In short, attempting to build a broad-based progressive coalition via a presidential run by Bernie Sanders not only amounts to putting the cart before the horse: Like so many such failed efforts in the past, it also constitutes a potentially immense waste of precious resources and energies that would be better put to building politically autonomous social movements. By channeling such an effort onto an institutional terrain where we are at an enormous disadvantage, it thus risks dealing a major blow to the very objective it seeks to accomplish. Seen in this light, the Jackson story is better understood as a cautionary tale of the pitfalls of pursuing an electoral strategy centered on an individual who unilaterally and single-handedly dismantled the coalition that backed his candidacy. One might also ask what happened to the much-ballyhooed broad-based coalition that put Barack Obama in office in 2008? What social transformation did it bring about and where is it now? Was its failure due simply to the shortcomings of Obama as a candidate and president? Or was it more importantly a reflection of the fundamental limitations of a political strategy that seeks to build movements around individual career politicians operating within extremely powerful structural and institutional constraints? Would a Sanders candidacy succeed where an Obama presidency has failed, or would it be more akin to Dennis Kucinich’s runs for the presidency, never making it onto the radar screens of most Americans or overcoming the enormous financial and institutional obstacles of the primary process? And if Sanders were to run as an independent, would he succeed in overcoming the enormous obstacles that Ralph Nader encountered in 2000? Or like Nader, would he be consigned to political oblivion, and would his supporters, like many of those who supported Nader (or Obama, for that matter), join the growing ranks of the politically cynical and disillusioned?

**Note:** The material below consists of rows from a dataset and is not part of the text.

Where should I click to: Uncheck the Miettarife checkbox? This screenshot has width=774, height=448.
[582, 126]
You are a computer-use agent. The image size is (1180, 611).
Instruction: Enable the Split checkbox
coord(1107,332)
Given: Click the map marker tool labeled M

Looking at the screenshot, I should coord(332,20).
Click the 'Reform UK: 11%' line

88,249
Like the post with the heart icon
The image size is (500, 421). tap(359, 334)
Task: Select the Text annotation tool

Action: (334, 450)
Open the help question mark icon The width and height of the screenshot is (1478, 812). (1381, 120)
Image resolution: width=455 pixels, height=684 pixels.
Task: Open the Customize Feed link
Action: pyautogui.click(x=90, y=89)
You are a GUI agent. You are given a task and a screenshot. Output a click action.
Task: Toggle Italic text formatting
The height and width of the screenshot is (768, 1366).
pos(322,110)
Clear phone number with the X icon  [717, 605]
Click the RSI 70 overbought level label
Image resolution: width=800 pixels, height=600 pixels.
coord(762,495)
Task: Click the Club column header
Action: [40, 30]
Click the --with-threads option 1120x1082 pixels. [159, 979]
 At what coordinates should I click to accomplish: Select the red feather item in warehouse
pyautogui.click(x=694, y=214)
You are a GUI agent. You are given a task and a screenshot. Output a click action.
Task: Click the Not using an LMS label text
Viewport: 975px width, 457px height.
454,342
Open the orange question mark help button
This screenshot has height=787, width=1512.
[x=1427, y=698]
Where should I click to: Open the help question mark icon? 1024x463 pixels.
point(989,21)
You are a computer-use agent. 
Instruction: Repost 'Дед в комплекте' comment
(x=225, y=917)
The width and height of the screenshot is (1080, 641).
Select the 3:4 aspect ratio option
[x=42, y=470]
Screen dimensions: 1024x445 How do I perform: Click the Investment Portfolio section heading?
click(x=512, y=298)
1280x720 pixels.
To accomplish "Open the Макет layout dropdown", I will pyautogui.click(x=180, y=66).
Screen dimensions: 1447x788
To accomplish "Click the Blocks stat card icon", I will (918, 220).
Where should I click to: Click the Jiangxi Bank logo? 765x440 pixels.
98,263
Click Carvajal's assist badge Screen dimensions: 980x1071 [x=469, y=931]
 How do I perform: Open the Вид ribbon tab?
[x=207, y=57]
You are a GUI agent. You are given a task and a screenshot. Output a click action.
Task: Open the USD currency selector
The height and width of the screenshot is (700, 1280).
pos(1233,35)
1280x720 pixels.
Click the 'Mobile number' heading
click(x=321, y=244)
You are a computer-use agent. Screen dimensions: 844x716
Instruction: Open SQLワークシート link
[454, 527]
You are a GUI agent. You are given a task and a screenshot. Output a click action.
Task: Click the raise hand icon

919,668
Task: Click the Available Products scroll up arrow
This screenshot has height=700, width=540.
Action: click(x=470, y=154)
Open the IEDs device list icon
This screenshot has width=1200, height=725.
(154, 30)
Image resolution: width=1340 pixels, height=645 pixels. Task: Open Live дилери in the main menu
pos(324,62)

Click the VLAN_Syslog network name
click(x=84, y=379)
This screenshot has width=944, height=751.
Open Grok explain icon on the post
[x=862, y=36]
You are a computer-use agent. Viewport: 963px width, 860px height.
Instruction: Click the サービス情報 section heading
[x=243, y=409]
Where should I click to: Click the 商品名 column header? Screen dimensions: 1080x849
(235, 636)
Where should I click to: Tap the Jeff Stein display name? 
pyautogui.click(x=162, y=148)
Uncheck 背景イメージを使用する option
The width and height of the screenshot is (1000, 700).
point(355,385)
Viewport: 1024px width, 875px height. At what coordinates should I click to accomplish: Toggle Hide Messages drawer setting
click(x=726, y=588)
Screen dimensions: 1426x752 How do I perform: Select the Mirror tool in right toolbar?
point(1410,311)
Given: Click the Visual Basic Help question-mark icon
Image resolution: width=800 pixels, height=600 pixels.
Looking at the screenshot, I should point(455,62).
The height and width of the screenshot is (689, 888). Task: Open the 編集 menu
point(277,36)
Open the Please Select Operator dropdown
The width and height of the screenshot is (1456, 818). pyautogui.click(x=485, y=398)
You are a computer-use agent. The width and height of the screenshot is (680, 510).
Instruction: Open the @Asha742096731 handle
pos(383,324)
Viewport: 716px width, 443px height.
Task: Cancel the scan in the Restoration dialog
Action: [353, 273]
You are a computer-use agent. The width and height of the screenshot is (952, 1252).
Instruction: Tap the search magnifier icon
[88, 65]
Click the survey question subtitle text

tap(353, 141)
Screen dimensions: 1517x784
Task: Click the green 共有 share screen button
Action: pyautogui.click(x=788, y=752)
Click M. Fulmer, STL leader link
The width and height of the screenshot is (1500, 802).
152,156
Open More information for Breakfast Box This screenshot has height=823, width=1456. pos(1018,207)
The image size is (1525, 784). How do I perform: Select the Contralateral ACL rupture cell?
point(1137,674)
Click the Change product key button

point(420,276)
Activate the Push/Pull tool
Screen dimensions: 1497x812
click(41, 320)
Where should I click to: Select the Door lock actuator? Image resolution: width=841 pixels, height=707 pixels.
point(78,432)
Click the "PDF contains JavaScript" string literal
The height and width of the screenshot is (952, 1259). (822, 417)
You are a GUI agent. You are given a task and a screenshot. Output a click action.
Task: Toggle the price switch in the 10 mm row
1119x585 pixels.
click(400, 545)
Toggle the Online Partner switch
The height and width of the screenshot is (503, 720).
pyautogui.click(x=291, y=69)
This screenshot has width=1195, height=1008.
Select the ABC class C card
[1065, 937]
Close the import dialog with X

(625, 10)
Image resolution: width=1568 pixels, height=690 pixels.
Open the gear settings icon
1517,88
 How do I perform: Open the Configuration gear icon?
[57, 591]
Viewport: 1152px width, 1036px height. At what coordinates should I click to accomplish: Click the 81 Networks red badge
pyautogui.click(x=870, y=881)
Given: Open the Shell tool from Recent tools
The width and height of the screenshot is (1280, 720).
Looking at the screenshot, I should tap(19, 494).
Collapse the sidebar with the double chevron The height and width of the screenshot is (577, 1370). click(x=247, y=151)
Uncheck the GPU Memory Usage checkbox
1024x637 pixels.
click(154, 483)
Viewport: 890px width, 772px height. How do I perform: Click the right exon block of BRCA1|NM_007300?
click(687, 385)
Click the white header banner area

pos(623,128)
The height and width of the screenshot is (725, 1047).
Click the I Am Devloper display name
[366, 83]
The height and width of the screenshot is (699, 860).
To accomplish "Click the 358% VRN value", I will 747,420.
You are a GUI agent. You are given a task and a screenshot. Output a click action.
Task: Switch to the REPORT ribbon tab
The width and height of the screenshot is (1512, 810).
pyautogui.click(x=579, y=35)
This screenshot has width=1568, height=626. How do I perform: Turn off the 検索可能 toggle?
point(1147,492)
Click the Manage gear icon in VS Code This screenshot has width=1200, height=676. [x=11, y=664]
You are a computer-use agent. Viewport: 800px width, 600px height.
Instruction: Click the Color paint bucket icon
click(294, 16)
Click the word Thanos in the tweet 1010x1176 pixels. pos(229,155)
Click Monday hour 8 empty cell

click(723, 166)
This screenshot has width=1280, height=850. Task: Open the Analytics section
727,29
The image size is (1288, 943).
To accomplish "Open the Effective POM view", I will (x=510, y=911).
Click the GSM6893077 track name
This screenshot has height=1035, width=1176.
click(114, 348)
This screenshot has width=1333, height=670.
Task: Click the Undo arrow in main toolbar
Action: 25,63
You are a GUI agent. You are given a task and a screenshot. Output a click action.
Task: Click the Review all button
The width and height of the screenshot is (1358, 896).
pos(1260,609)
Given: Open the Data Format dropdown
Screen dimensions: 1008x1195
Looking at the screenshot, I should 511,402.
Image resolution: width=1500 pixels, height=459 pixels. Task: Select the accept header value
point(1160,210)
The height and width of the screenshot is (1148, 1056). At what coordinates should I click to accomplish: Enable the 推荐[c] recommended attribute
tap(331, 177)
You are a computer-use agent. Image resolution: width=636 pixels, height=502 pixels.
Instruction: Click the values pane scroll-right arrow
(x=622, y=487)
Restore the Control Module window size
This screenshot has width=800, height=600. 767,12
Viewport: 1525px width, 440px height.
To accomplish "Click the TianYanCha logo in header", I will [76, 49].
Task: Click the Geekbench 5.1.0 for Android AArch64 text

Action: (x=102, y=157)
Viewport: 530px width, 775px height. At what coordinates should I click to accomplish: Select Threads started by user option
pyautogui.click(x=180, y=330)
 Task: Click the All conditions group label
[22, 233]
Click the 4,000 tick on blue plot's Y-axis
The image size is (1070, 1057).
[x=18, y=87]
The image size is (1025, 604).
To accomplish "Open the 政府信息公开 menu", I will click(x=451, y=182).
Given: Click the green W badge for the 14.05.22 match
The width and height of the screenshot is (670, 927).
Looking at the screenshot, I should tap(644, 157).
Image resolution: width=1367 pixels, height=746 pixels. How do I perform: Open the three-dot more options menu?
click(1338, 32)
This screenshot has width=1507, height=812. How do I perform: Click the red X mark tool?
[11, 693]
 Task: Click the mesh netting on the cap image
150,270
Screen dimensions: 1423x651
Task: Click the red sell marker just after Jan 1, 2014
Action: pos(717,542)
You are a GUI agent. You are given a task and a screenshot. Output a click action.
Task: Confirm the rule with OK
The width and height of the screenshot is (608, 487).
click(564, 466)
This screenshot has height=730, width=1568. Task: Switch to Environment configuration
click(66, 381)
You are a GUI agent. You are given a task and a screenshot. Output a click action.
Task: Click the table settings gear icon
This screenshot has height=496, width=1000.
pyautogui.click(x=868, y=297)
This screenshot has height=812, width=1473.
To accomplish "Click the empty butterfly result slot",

As admirable an individual as Bernie Sanders may be, it is long past time that we abandon looking for messiahs as a quick fix and get down to the serious business of what it will take to transform this country: building politically autonomous social movements with the capacity to counter the social power of capital and dedicated to democratizing workplaces, schools, media, and the electoral/political system so that they serve the interests of the great majority.